Proteinuria Trajectory and Disease Progression in Children and Adults with IgA Nephropathy/Vasculitis

Background: Identifying patients with IgA Nephropathy at risk for disease progression is critical for clinical decision making, risk-based patient counseling, and optimal enrollment of clinical trials. Methods: Patients with IgA Nephropathy (IgAN) and IgA Vasculitis with Nephritis (IgAVN) were enrolled in CureGN, a multi-center observational cohort study. Children and adults were analyzed separately in four cohorts 1) full, 2) incident, 3) prevalent, and 4) histology. Groups were defined using latent class trajectory modeling using proteinuria measurements over two years. Linear mixed models were used to calculate predicted estimated glomerular filtration rate (eGFR) slope. In adults, Cox proportional hazard models were used to model time to kidney failure or 40% eGFR decline as a function of proteinuria trajectory group. Results: Of 919 individuals with IgAN/IgAVN enrolled into CureGN, 368 adults and 234 children were included in the analysis. In the full adult cohort, Group 1 had the lowest levels of proteinuria (IQR 0.1-0.4 g/g), while Groups 2 and 3 had intermediate and higher levels of proteinuria (IQR 0.5-1.5 and IQR 1.8-4.1 g/g, respectively). Average predicted time to eGFR less than 15 ml/min/1.73 m 2 was >90, 16, and 8 years and >90, 67, 11 years for proteinuria trajectory groups 1, 2, and 3, in the full adult and pediatric cohorts, respectively.

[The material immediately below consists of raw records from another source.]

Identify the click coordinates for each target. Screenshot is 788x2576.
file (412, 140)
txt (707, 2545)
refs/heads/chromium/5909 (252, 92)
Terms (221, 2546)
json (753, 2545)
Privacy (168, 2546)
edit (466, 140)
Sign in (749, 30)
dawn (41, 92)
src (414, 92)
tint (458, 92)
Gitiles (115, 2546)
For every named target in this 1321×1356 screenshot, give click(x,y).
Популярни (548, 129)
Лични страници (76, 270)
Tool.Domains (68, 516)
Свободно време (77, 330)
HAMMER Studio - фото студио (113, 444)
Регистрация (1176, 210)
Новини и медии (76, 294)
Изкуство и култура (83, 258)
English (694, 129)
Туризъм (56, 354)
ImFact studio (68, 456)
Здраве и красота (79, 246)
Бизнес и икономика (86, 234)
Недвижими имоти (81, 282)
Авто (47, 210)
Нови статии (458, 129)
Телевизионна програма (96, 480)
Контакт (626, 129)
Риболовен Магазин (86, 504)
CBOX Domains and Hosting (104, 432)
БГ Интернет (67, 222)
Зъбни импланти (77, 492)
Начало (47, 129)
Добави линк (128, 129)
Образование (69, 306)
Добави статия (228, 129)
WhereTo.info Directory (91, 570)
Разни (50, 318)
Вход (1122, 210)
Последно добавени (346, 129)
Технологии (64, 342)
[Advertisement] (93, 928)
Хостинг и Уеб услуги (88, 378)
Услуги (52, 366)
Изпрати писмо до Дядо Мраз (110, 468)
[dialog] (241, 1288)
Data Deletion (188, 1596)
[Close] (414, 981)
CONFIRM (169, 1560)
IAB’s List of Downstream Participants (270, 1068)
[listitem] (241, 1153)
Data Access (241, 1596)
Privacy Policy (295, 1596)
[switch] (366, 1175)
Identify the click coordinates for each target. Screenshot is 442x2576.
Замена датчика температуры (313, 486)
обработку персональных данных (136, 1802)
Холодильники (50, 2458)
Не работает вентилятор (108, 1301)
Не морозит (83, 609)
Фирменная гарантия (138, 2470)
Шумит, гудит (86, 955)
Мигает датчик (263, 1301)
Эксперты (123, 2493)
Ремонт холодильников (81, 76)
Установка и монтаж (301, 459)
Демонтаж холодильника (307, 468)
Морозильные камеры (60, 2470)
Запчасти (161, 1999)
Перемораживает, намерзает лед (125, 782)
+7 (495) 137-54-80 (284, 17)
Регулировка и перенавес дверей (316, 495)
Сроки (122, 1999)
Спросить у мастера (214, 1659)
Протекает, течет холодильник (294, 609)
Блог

In adults, adjusting for age, eGFR at enrollment, immunosuppression exposure, and hypertension, Group 3 membership was associated with 3.13 (95% CI 1.84-5.33), 1.98 (95% CI 0.97-4.06), and 3.36 (95% CI 1.59-7.13) times higher hazard of progressing to a composite outcome compared to Group 2 membership in the full, prevalent and histology cohorts, respectively, but not associated with progression in the incident cohort. Conclusions: Proteinuria trajectory is a major predictor of disease progression in patients with IgA nephropathy.